Ju-Jitsu star continues mission to raise sport’s profile
Another tournament and another podium finish for Bradford’s Mohsin Hussain has helped ensure the local competitor remains a definite ‘one-to-watch’ ahead of the United Nations championships next year.
The 25-year-old returned from Copenhagen earlier this month after clinching three medals in the Danish Open, including one Silver and two Bronze.
It has been a meteoric rise for the martial arts enthusiast who only took up the sport less than four years ago after accompanying a friend to a training session.
Now, training out of the Onna Ju-Jitsu club in Bradford, Mohsin, along with five other representatives from the club, headed to Denmark on 14th November to compete in various disciplines of Ju-Jitsu on an international stage.
A second-place finish was recorded in the pairs demo, whilst bronze were secured in ground-fighting and continuous sparring respectively.
With his reputation, and medal haul, growing all the time, Mohsin says he always gets a ‘proud’ feeling when representing Great Britain.
“When I first started competing it was always my ambition to represent the country,” he said. “Now, I still can’t believe I am competing for Great Britain. When I see all the national flags lined up at tournaments like these, it makes me really proud.

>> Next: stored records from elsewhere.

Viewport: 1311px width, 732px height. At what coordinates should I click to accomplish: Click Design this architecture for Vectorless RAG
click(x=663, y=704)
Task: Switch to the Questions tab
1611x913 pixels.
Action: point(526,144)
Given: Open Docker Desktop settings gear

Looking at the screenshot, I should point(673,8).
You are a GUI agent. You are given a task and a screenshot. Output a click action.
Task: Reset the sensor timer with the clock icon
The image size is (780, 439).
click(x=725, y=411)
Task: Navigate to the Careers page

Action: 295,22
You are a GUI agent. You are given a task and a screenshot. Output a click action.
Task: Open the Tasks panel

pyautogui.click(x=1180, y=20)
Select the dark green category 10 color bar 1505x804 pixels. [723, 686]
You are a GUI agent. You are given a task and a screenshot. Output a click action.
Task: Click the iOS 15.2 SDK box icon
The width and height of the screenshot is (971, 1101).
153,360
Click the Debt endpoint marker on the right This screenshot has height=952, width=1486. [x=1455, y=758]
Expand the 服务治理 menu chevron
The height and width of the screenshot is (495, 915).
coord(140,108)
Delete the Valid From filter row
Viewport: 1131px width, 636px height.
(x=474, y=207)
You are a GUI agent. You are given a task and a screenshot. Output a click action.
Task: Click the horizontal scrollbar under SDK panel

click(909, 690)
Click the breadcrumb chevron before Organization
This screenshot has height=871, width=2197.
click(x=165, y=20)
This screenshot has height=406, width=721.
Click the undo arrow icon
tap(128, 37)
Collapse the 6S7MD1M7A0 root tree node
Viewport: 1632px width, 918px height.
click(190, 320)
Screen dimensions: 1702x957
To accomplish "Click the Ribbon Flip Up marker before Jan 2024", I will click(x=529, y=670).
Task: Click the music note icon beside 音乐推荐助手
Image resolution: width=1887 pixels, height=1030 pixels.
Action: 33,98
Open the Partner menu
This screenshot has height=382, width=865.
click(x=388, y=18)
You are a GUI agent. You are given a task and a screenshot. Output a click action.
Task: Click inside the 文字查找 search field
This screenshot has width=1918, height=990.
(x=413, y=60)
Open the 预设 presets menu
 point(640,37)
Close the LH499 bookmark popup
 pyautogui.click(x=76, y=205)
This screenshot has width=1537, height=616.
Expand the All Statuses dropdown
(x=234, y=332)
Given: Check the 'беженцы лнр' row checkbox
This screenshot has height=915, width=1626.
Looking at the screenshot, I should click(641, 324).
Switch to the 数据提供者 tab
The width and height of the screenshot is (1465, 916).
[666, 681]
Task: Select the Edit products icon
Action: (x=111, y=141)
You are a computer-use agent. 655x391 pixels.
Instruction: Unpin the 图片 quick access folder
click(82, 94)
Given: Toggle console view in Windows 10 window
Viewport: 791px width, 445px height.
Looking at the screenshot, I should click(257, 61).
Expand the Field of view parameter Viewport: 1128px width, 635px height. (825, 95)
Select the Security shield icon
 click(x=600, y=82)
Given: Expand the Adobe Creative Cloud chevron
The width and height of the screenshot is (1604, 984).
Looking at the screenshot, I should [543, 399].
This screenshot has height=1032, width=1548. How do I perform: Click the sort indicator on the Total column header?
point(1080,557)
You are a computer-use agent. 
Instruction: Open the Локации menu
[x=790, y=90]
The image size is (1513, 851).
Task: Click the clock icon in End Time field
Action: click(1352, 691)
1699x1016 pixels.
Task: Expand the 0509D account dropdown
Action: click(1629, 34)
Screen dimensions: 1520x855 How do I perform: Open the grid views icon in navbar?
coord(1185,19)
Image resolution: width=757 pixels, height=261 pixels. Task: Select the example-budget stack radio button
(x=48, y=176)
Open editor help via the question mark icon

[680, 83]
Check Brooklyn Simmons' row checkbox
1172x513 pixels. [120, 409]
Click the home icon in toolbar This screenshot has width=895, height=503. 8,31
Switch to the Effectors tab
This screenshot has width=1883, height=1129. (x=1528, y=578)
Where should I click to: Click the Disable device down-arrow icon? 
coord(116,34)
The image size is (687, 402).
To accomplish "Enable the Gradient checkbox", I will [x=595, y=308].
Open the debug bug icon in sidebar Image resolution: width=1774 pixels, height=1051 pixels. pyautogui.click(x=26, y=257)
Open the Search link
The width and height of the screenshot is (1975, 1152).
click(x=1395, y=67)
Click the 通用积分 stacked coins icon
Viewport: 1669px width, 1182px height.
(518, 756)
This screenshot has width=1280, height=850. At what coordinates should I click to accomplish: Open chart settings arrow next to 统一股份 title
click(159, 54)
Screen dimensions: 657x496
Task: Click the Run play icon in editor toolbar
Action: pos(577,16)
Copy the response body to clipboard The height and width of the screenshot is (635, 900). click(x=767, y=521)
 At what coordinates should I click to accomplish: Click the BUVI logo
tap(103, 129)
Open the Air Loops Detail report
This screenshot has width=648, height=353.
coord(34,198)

“Denmark was an amazing place and a great tournament. I lost to last year’s gold medallist in one contest as well so I was still really pleased to have been given the chance to come up against the best in the sport.”
Mohsin added that he now has his eyes on the Belgium Open, set to be held next year, as his next international venture before the big United Nations Ju-Jitsu (UNJJ) tournament later on.
Meanwhile, the Yorkshire fighter is still striving to promote the sport he loves in the city of Bradford and hopes to see more people continue to get involved in Ju-Jitsu.
“Word is definitely spreading about the sport and we are definitely pushing forward a lot in Bradford,” he said.
“Ju-Jitsu is not only about physicality. It also teaches respect of each other and self-discipline.
“Recently I’ve been given the opportunity to visit local schools to talk about the sport and the whole experience has been really good for myself and hopefully the children as well.”